Enfim, desisti, minha cultura geral vai ter que se contentar com aqueles pedaços xerocados da unb mesmo. Até porque, em uma continuação da nossa maré de sorte, conseguimos uma tv gigante. Não que eu consiga ficar muito tempo engolindo bbc, mas agora eu tenho onde ligar o videogame. Pronto, agora é que emburreço de vez. Vou ter que escrever sobre crítica pós-moderna da arte eletrônica, semiótica de narrativas interativas, das impressões culturais nipo-nerds, da relação com a máquina, ética cyborg, etc.

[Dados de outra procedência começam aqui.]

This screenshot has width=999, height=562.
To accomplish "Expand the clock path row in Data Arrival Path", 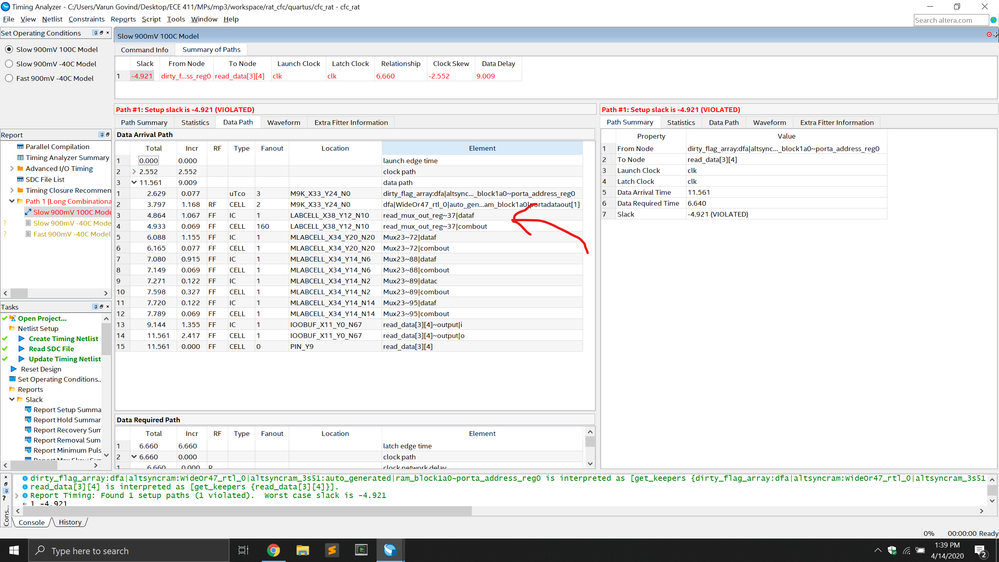I will point(135,172).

Ou não. Recebi a visita do Fernando (na real...), um dos melhores do meu semestre. Veio passear pela europa com a família, fez muito mais coisa em duas semanas do que eu em nove meses. Quando nos encontramos, um programa de braziliense -tomar uma cerveja e comer umas besteiras em casa. Inevitavelmente ouvi muitas notícias das coisas e das pessoas, e me lembrei que tudo isso continua existindo. Antes de vir, no entanto, Fernando me perguntou se eu queria alguma coisa do Brasil, respondi sem pestanejar "uma cópia do Grande Sertão Veredas". Mais um clássico, tomara que me impeça de perder demais as estribeiras por aqui.
...
Até porque, se existir alguma coisa genuinamente brasileira, com certeza é o sertão. Sem a contaminação de fora que sempre assolou a corte portuguesa e consequentemente a cultura carioca, sem os africanismos do litoral bahiano, e contido inteiro no país, ao contrário dos pampas, da amazônia, do pantanal. Só no sertão emergiu um brasileiro estranhamente distinto, uma raça, quase uma biologização de um pedaço da cultura. Enfim, vou ler o livro.

inside london v


Atualizando, porque escrever correspondencias pessoais é parecido com sexo oral: não importa o quanto se possa divertir fazendo pros outros, receber é muito melhor e mais fácil.
Meus dias de pub se foram, as coisas já estavam insustentáveis (mentira, a necessidade faz quase tudo sustentável), o chefe irlandês embirrou comigo, eu também não gosto muito desse negócio de chefe que não trabalha, cobra trabalho, bebe o dia inteiro e nem sorri, somado à insalubridade da coisa toda, saí fora. Claro que eu não sou tão atitude assim (e menos endinheirado ainda), e só saí porque a Amanda nos descolou uma entrevista em um trampo de telemarketing numa empresa de pesquisa de satisfação do sonsumidor que precisava de brasileiros, pra ligar pra pessoas no Brasil.
O trampo paga muito melhor (ainda não estou roubando emprego de ingleses, um dia chego lá), e é sentadinho, em turnos de 4 horas, sem chefes bêbados ou turistas cheios de falsas promessas de gorjeta. Claro, cheio de ilusões de importância e grandeza que eu sou, ainda tem momentos que acho tudo isso muito non-sense, esses trabalhos de merda, essa situação bizarra e sem propósito algum. Ainda bem que a cura pra isso é fácil: há que se lembrar que qualquer situação é non-sense e sem propósito, convenhamos. Pense na sua vida -ela também não faz sentido e não é nada demais, tu também poderia estar bem melhor, ou fazendo alguma coisa mais importante. nhé.